I rinsed blood off the bike and the grass with the garden hose, mopped up the mud and blood from the porch and house floor. Carried my clothes to the shower. Standing under the spray, I washed and rinsed my clothes, letting the filth of the liver-eater flow away. The leather coat was ruined, rips in the shoulder where the liver-eater had chewed through to skin. The silk T-shirt was a goner, but the boots and jeans could be saved. If I managed to get off the slop that had dried to gluelike hardness on the way home. I’d take the boots to a shoe repair place in the morning. If I lived through the rest of the night. I washed myself repeatedly with soap and shampoo, rinsing between sudsings until the stench was gone.I dried off on a fluffy towel, and left all the clothes hanging, plinking water. Most of my wardrobe hung there now. My phone rang. I checked the number and answered while dressing. “I’m alive.”

“You could have called,” Molly said, huffy. But I heard worried tears in her voice. “Call me when you can.” She hung up.

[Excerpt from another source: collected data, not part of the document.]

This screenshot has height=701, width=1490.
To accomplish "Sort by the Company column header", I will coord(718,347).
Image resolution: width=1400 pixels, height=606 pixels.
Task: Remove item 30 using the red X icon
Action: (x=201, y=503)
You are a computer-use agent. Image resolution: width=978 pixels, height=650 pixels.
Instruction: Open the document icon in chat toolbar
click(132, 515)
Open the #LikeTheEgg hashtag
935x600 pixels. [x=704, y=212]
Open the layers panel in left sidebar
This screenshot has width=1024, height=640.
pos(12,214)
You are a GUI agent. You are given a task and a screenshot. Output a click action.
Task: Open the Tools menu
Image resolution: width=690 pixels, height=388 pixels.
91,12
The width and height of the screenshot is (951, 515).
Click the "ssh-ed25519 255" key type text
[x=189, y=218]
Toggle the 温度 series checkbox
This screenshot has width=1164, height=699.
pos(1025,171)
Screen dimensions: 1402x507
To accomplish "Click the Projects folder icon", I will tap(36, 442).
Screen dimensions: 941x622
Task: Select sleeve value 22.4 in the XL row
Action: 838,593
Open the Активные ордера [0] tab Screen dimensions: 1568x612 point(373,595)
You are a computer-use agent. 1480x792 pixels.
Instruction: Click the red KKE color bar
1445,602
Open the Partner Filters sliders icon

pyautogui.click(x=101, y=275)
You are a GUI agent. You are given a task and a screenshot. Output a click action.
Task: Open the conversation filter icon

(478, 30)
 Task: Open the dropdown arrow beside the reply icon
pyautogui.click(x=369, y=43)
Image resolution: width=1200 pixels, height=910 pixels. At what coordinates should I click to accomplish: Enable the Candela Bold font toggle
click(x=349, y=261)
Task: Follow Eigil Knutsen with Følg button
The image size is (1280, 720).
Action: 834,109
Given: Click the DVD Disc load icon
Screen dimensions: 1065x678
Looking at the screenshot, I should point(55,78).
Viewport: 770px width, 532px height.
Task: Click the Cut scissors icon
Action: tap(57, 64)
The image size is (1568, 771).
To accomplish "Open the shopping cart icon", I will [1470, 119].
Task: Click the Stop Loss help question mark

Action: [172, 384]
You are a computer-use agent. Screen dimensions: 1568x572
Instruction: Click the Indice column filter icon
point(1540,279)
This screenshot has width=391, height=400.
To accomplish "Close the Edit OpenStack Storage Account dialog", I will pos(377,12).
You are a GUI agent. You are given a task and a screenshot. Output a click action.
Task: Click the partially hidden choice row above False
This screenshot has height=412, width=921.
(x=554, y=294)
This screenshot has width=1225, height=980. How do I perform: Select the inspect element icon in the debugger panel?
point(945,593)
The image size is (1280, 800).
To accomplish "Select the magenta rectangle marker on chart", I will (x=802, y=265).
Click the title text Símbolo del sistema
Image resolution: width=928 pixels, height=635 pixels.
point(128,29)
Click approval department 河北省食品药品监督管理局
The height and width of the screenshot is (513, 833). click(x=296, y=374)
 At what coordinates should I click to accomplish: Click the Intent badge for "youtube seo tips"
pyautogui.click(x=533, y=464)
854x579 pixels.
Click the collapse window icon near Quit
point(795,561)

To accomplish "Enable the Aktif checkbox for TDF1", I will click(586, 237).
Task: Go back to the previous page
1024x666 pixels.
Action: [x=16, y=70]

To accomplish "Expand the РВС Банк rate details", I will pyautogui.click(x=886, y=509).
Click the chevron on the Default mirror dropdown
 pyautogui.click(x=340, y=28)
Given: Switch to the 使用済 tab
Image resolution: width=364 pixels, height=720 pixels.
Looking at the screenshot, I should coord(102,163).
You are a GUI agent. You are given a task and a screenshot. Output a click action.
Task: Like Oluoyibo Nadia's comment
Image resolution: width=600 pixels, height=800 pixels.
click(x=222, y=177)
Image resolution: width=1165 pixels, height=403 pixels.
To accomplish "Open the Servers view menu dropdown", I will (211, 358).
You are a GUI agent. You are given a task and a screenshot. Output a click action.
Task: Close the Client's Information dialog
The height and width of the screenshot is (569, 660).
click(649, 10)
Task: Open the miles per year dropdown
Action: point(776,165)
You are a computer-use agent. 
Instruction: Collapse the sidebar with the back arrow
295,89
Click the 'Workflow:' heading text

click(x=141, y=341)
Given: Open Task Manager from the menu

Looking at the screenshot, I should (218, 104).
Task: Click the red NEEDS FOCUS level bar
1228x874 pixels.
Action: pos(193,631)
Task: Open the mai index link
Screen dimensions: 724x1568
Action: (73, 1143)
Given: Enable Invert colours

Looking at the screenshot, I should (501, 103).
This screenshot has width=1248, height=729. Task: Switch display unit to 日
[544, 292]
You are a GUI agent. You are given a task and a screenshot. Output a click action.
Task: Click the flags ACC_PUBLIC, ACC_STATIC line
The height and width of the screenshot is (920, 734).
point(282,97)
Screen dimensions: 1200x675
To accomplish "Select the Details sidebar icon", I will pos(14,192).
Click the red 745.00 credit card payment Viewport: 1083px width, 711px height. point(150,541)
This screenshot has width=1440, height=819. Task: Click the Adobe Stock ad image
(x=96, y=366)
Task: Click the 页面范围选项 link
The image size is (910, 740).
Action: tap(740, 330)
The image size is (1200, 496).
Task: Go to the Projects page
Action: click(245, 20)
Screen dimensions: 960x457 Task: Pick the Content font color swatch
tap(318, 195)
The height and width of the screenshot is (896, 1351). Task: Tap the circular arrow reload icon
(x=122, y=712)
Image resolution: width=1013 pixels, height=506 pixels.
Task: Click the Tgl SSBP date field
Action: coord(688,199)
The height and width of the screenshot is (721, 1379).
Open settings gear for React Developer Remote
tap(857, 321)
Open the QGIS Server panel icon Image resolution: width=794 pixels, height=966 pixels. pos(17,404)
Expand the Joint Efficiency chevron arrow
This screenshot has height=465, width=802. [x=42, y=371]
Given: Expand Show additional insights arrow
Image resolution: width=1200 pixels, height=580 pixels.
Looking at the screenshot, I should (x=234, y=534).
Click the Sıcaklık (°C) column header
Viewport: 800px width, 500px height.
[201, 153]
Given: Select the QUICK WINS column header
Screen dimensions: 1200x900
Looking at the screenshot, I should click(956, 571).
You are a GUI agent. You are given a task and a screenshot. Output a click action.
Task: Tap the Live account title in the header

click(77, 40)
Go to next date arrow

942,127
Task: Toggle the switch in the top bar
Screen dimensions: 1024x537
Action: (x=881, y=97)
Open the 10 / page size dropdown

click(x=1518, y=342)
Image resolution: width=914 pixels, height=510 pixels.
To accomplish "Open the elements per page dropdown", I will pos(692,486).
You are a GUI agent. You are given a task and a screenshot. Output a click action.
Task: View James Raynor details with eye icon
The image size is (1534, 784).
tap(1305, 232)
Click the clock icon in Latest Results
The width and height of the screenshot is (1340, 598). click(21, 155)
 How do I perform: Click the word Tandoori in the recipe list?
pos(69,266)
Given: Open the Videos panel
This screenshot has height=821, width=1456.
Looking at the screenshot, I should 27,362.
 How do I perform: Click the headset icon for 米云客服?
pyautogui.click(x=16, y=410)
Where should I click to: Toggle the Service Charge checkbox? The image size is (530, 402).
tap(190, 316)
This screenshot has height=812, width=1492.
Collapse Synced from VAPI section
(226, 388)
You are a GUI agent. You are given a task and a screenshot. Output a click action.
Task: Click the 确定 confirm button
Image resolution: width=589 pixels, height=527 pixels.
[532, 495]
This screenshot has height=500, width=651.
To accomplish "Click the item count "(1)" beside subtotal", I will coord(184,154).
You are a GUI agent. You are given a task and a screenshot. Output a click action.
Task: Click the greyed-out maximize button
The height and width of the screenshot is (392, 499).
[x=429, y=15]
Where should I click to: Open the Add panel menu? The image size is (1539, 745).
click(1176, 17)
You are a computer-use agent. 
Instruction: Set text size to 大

I packed, knowing that I still had a lot of things to do to assure my safety. If I couldn’t get them done in time, before Leo figured out what had happened and came after me in a vamp rage, then I had to be ready to run. I ate a bowl of oatmeal, finishing a big box with the last of the sugar and the milk. The shakes left me then, though I still felt a strange weakness deep inside. Something that could have been grief. I shoved it down deep. Locked it away. If I lived, I’d take time to look at and deal with the emotions later.

When I was pretty certain I could handle myself, I called Bruiser.

“Where are you, Yellowrock?” he asked, in lieu of a hello.

“At my house. You’re at Leo’s place?”

“Yeah. On the upstairs landing standing in a pool of putrefying sludge. What’s Antoine doing dead? And this woman? You kill them? And what’s this thing with him?”

“The thing killed Antoine and I killed the thing. It’s what’s left of the rogue. And Bru—George,” I amended. I hesitated, softening my voice. “Look at the Anglo half of his face. The rogue was masquerading as Immanuel. I’m pretty sure it . . . killed Leo’s son and took his place.”

Bruiser breathed heavily, started to speak, and stopped. He took another breath, processing what I had said. I stayed quiet, letting him think it through. After what felt like a long wait, he said, “Where’s the body?”

Great. Right to the heart of the matter. “I’m guessing the . . .” I couldn’t call it a skinwalker, could I? Not when no one but the dead thing and I seemed to know what we were. “. . . thing ate it. Just like it ate the bodies of the other people it caught. It wasn’t Immanuel.”